§ TEXTE DU DOCUMENT:
########################################
En février 2009, Oscar Temaru devenu président lui confie le ministère des ressources marines dans le cadre de l’alliance conclue entre l’UPLD et le Tahoeraa. Il garde son portefeuille en dépit de la rupture entre les deux partis. Quelques mois plus tard, il démissionne du Tahoeraa.

En novembre 2009, sous la présidence de Gaston Tong Sang, il devient ministre de la reconversion économique. En février 2011, il est démis de ses fonctions en raison d’un différend sur le budget du Pays. Il démissionne, deux mois plus tard, de son siège de représentant à l’assemblée.
########################################
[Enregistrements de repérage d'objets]
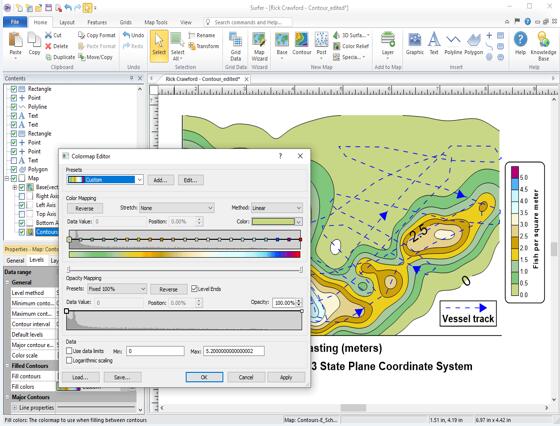Open the Custom colormap presets dropdown
This screenshot has height=426, width=560.
click(x=105, y=180)
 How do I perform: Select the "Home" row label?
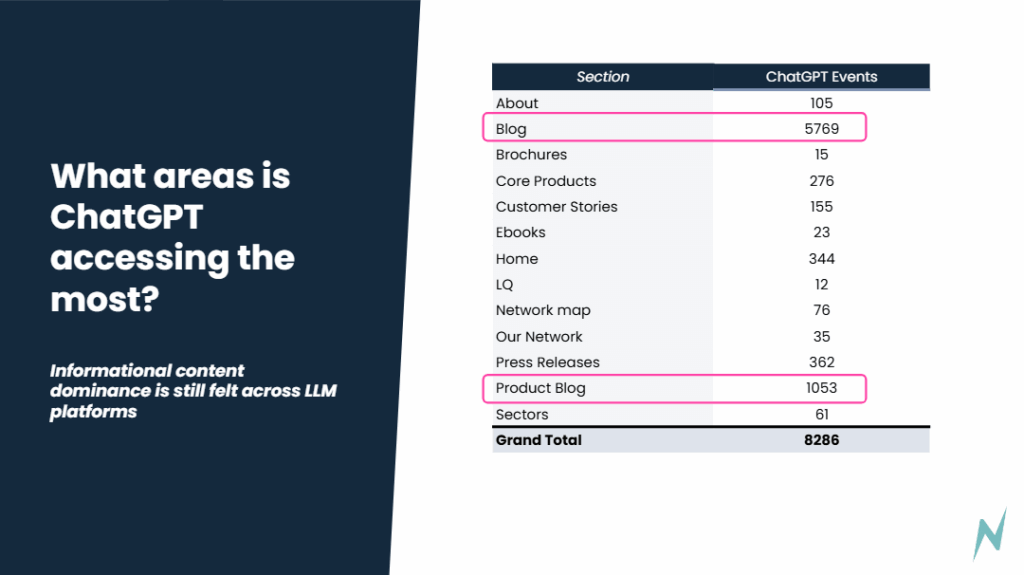(517, 259)
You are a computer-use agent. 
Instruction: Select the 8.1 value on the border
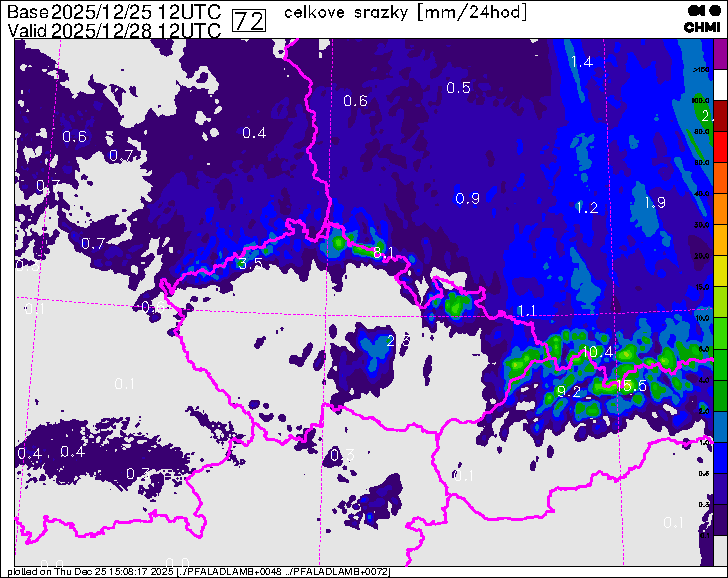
########################################
§ CONSIGNES:
1. D'après l'extrait sur la carrière politique, quel ministère est attribué en novembre 2009, sous la présidence de Gaston Tong Sang ?
2. Prolongez l'extrait sur la carrière politique au-delà de sa dernière phrase.
Ces enregistrements n'ont aucun lien avec l'extrait sur la carrière politique.

§ RÉSULTATS:
1. Le ministère de la reconversion économique.

2.
Teva Rohfritsch fonde en janvier 2012, le mouvement O’Hiva. Il indique alors ne pas viser la présidence de la Polynésie française, mais «vouloir faire de la politique autrement». Candidat aux législatives 2012 dans la 3e circonscription, il n’a pas fait le poids face à Jean-Paul Tuaiva (Tahoeraa Huiraatira) et Tauhiti Nena (UPLD). Au premier tour, en juin 2012, il arrive en 4e position avec 9,98% des voix derrière Gaston Tong Sang (16,45%).

Pour autant, il ne s’avoue pas vaincu. Pendant des mois, l’an dernier, les citoyens entendent parler d’une liste des tavana pour les territoriales. Finalement, c’est Teva Rohfritsch qui parvient à regrouper ces maires autour d’un nouveau mouvement politique baptisé A Ti’a Porinetia dont il devient le leader fin janvier 2013 et la tête de liste aux Territoriales.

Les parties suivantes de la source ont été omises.